Return the following entries exactly, word for word.
_ _ _
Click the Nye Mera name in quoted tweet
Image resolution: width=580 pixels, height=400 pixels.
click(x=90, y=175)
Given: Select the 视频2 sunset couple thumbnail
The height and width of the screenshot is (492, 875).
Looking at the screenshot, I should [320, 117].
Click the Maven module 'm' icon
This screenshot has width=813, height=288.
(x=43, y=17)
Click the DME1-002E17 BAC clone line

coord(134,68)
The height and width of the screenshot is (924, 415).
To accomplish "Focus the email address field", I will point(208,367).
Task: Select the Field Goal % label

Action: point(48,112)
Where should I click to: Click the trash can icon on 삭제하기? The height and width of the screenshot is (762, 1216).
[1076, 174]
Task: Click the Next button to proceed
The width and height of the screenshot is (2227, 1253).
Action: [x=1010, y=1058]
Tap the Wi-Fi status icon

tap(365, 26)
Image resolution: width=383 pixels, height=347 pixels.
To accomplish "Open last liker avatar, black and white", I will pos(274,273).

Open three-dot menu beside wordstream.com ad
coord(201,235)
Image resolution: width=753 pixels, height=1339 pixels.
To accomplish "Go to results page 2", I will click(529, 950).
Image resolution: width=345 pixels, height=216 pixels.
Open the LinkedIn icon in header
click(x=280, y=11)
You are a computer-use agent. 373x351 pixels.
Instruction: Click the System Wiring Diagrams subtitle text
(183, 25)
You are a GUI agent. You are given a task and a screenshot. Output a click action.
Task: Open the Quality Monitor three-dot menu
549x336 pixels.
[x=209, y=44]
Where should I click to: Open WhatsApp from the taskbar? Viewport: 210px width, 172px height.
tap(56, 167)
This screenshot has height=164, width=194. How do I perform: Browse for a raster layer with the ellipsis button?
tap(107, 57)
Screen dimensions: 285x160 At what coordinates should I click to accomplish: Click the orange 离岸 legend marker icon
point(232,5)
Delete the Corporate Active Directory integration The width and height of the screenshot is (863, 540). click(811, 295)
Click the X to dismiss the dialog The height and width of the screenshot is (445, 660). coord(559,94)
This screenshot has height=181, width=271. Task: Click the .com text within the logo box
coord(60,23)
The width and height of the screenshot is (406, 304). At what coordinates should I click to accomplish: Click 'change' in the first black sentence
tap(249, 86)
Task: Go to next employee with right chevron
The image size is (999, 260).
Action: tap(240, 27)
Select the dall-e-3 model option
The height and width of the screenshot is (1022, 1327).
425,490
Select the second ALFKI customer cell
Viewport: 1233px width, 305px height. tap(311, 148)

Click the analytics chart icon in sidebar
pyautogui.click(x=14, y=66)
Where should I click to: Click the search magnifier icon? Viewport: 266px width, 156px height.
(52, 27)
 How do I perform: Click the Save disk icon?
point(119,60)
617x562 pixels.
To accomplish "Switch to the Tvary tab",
_ _ _
**Completed exercise:**
Click the Nye Mera name in quoted tweet
Image resolution: width=580 pixels, height=400 pixels.
click(x=90, y=175)
Given: Select the 视频2 sunset couple thumbnail
The height and width of the screenshot is (492, 875).
Looking at the screenshot, I should [320, 117].
Click the Maven module 'm' icon
This screenshot has width=813, height=288.
(x=43, y=17)
Click the DME1-002E17 BAC clone line

coord(134,68)
The height and width of the screenshot is (924, 415).
To accomplish "Focus the email address field", I will point(208,367).
Task: Select the Field Goal % label

Action: point(48,112)
Where should I click to: Click the trash can icon on 삭제하기? The height and width of the screenshot is (762, 1216).
[1076, 174]
Task: Click the Next button to proceed
The width and height of the screenshot is (2227, 1253).
Action: [x=1010, y=1058]
Tap the Wi-Fi status icon

tap(365, 26)
Image resolution: width=383 pixels, height=347 pixels.
To accomplish "Open last liker avatar, black and white", I will pos(274,273).

Open three-dot menu beside wordstream.com ad
coord(201,235)
Image resolution: width=753 pixels, height=1339 pixels.
To accomplish "Go to results page 2", I will click(529, 950).
Image resolution: width=345 pixels, height=216 pixels.
Open the LinkedIn icon in header
click(x=280, y=11)
You are a computer-use agent. 373x351 pixels.
Instruction: Click the System Wiring Diagrams subtitle text
(183, 25)
You are a GUI agent. You are given a task and a screenshot. Output a click action.
Task: Open the Quality Monitor three-dot menu
549x336 pixels.
[x=209, y=44]
Where should I click to: Open WhatsApp from the taskbar? Viewport: 210px width, 172px height.
tap(56, 167)
This screenshot has height=164, width=194. How do I perform: Browse for a raster layer with the ellipsis button?
tap(107, 57)
Screen dimensions: 285x160 At what coordinates should I click to accomplish: Click the orange 离岸 legend marker icon
point(232,5)
Delete the Corporate Active Directory integration The width and height of the screenshot is (863, 540). click(811, 295)
Click the X to dismiss the dialog The height and width of the screenshot is (445, 660). coord(559,94)
This screenshot has height=181, width=271. Task: Click the .com text within the logo box
coord(60,23)
The width and height of the screenshot is (406, 304). At what coordinates should I click to accomplish: Click 'change' in the first black sentence
tap(249, 86)
Task: Go to next employee with right chevron
The image size is (999, 260).
Action: tap(240, 27)
Select the dall-e-3 model option
The height and width of the screenshot is (1022, 1327).
425,490
Select the second ALFKI customer cell
Viewport: 1233px width, 305px height. tap(311, 148)

Click the analytics chart icon in sidebar
pyautogui.click(x=14, y=66)
Where should I click to: Click the search magnifier icon? Viewport: 266px width, 156px height.
(52, 27)
 How do I perform: Click the Save disk icon?
point(119,60)
617x562 pixels.
To accomplish "Switch to the Tvary tab",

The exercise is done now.